** Input data follows **
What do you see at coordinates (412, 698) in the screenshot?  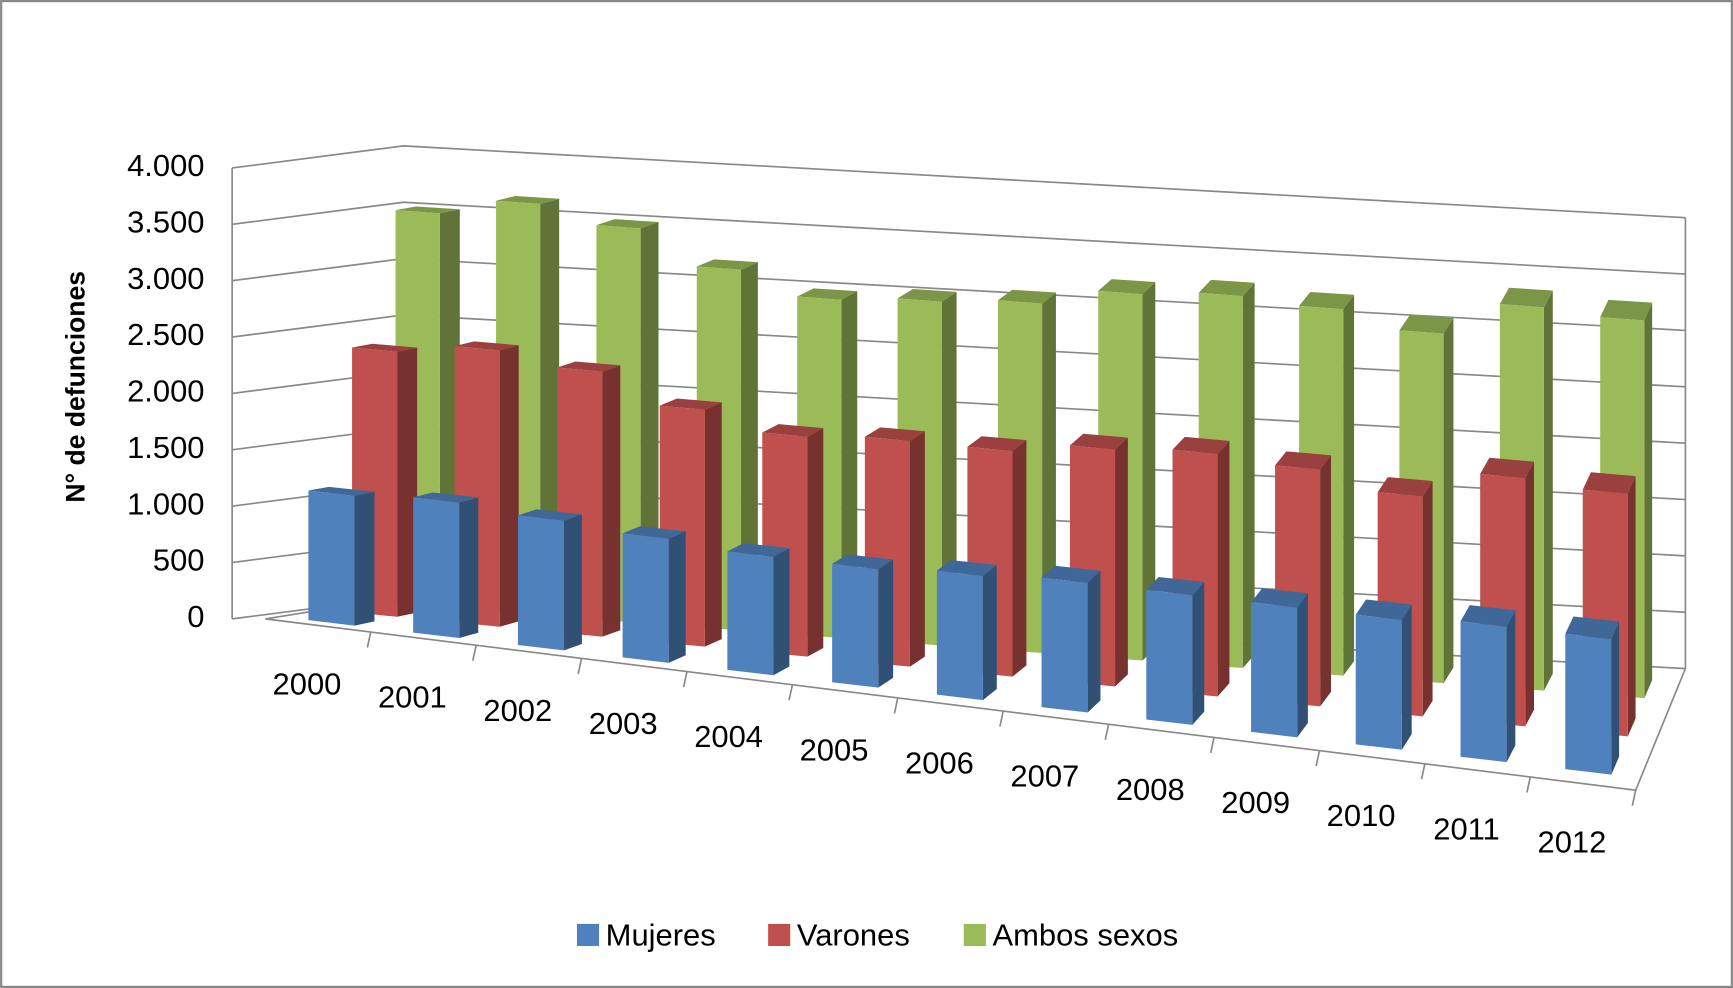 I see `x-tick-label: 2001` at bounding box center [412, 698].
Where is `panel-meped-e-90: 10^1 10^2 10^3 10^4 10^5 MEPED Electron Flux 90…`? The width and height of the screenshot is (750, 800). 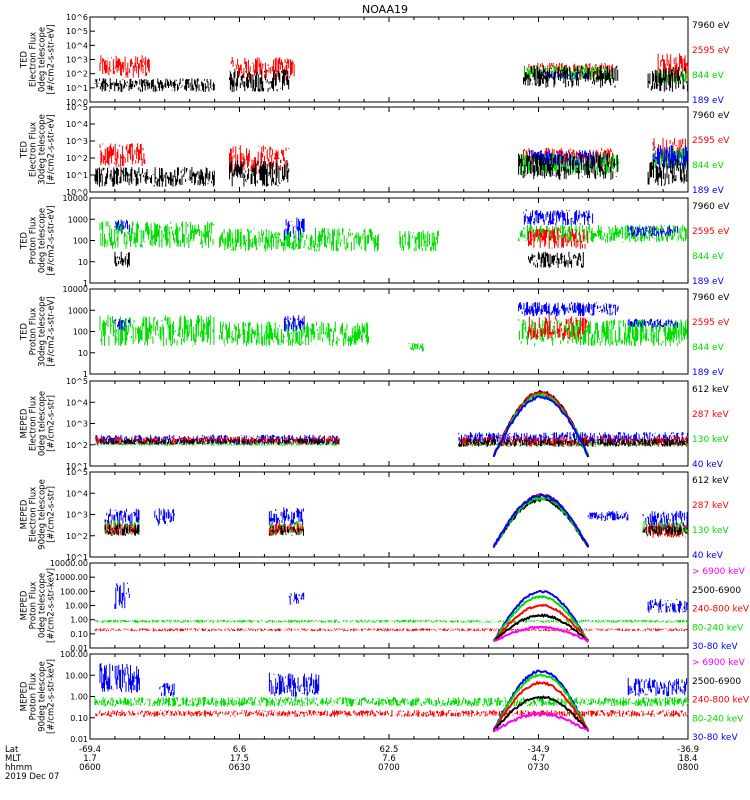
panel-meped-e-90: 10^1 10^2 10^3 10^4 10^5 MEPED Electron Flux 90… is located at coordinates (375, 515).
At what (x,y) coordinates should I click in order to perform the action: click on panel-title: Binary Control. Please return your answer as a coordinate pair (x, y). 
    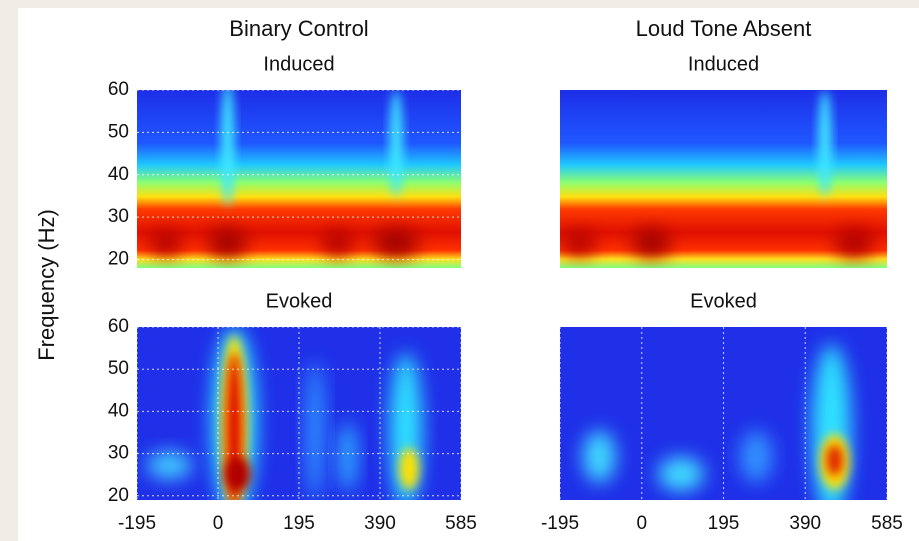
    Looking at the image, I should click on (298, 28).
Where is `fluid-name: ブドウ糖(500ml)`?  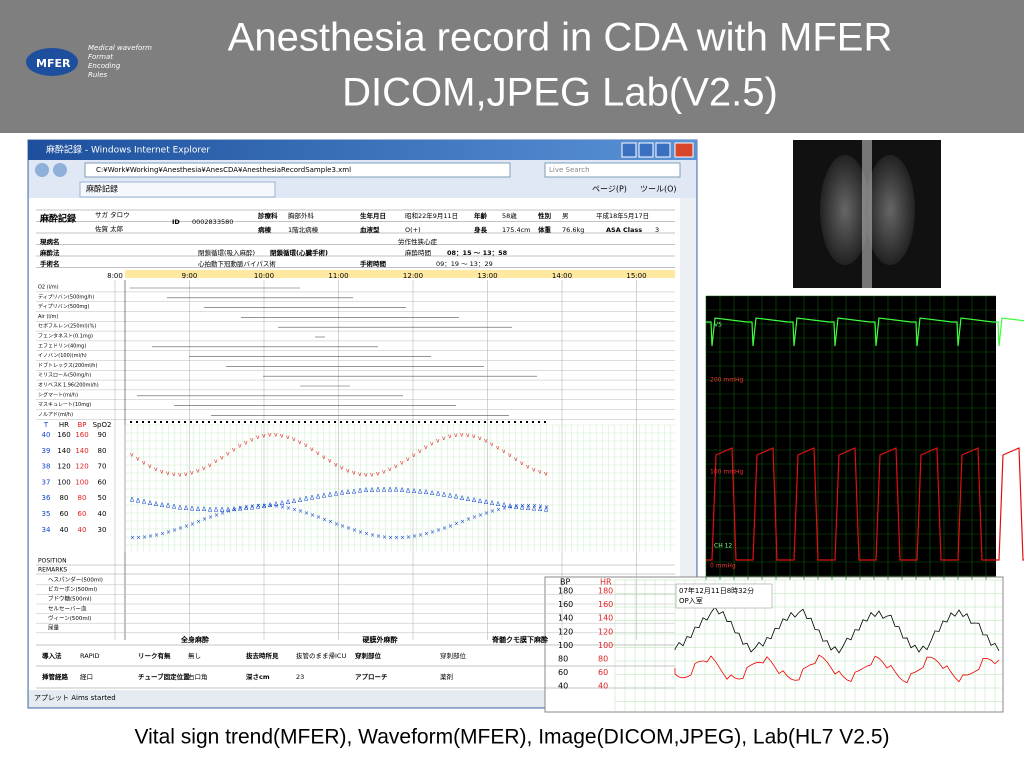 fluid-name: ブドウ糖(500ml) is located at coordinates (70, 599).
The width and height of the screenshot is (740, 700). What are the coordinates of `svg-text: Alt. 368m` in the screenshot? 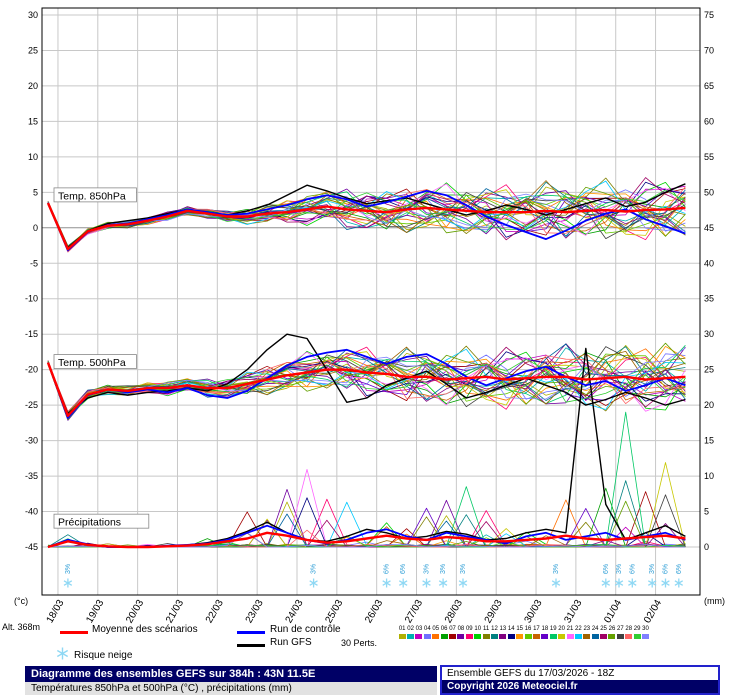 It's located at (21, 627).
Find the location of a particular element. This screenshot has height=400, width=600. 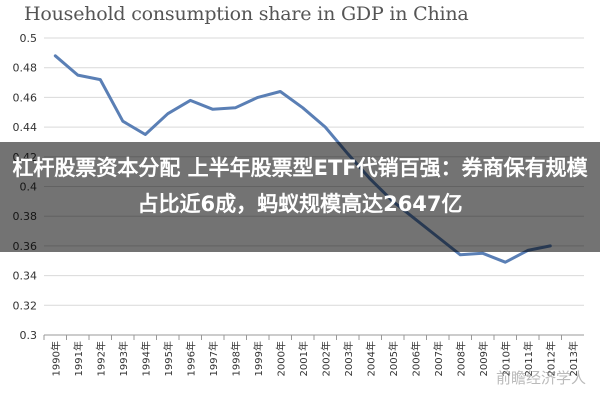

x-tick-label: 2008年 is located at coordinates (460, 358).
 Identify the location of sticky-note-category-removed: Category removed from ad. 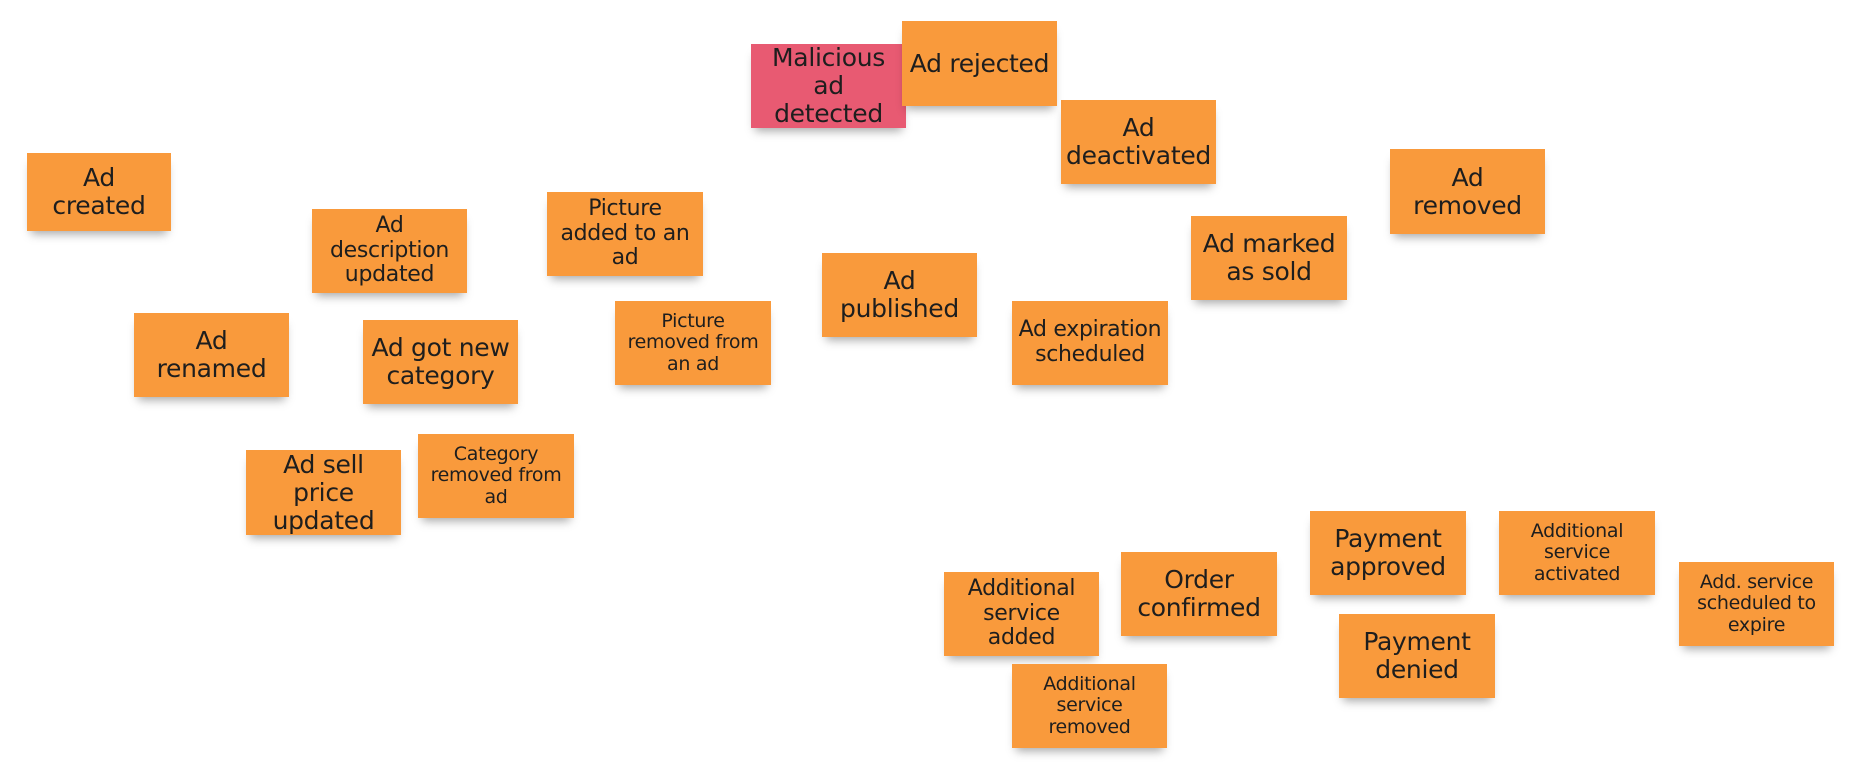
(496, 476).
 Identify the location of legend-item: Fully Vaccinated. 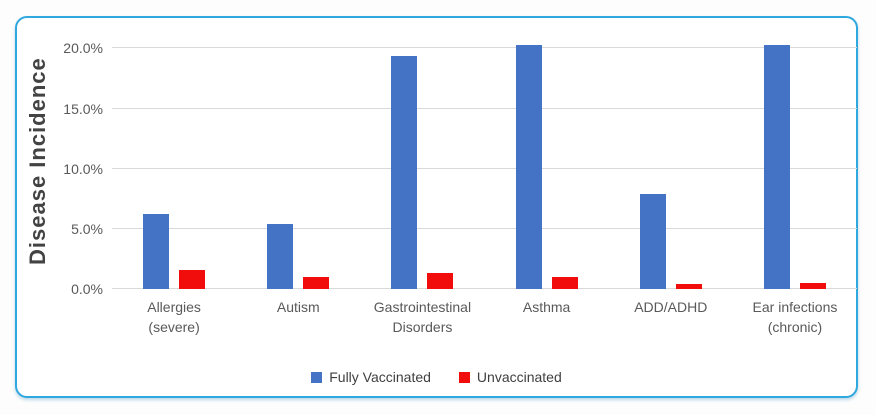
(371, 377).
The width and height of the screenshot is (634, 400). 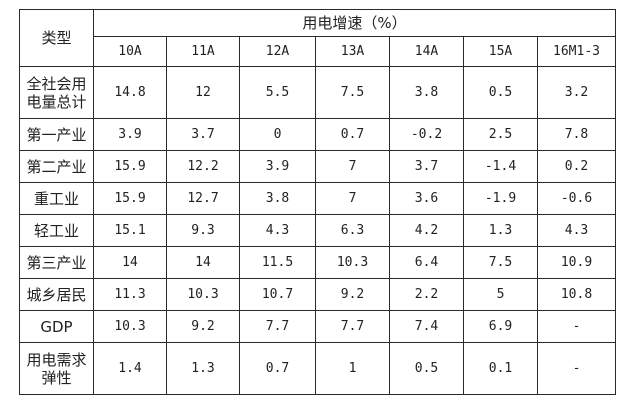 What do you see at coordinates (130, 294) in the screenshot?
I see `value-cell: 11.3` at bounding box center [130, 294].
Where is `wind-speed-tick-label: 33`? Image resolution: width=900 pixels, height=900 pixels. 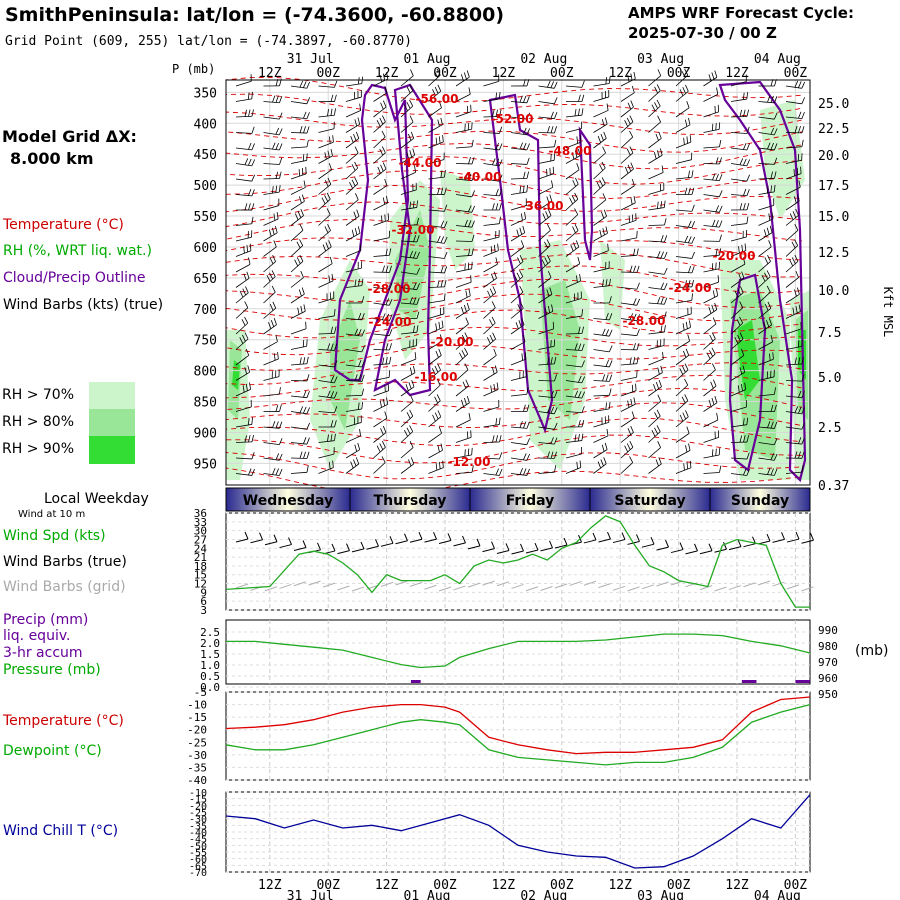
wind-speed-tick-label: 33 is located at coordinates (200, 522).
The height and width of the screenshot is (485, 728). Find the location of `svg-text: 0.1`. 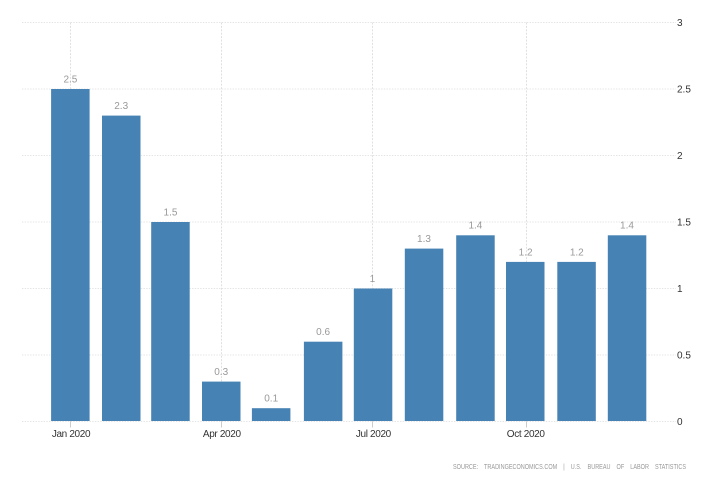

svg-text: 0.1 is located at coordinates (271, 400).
** End of Input data **
*Requirement*: Put the rows above into a numbered list, starting at the line that contains "At what (x,y)" and stopping after the line that contains "Looking at the". Skip blank lines and omit the pictures.

*Result for this task*:
1. At what (x,y) coordinates should I click in order to perform the action: click on panel-title: Binary Control. Please return your answer as a coordinate pair (x, y). 
2.     Looking at the image, I should click on (298, 28).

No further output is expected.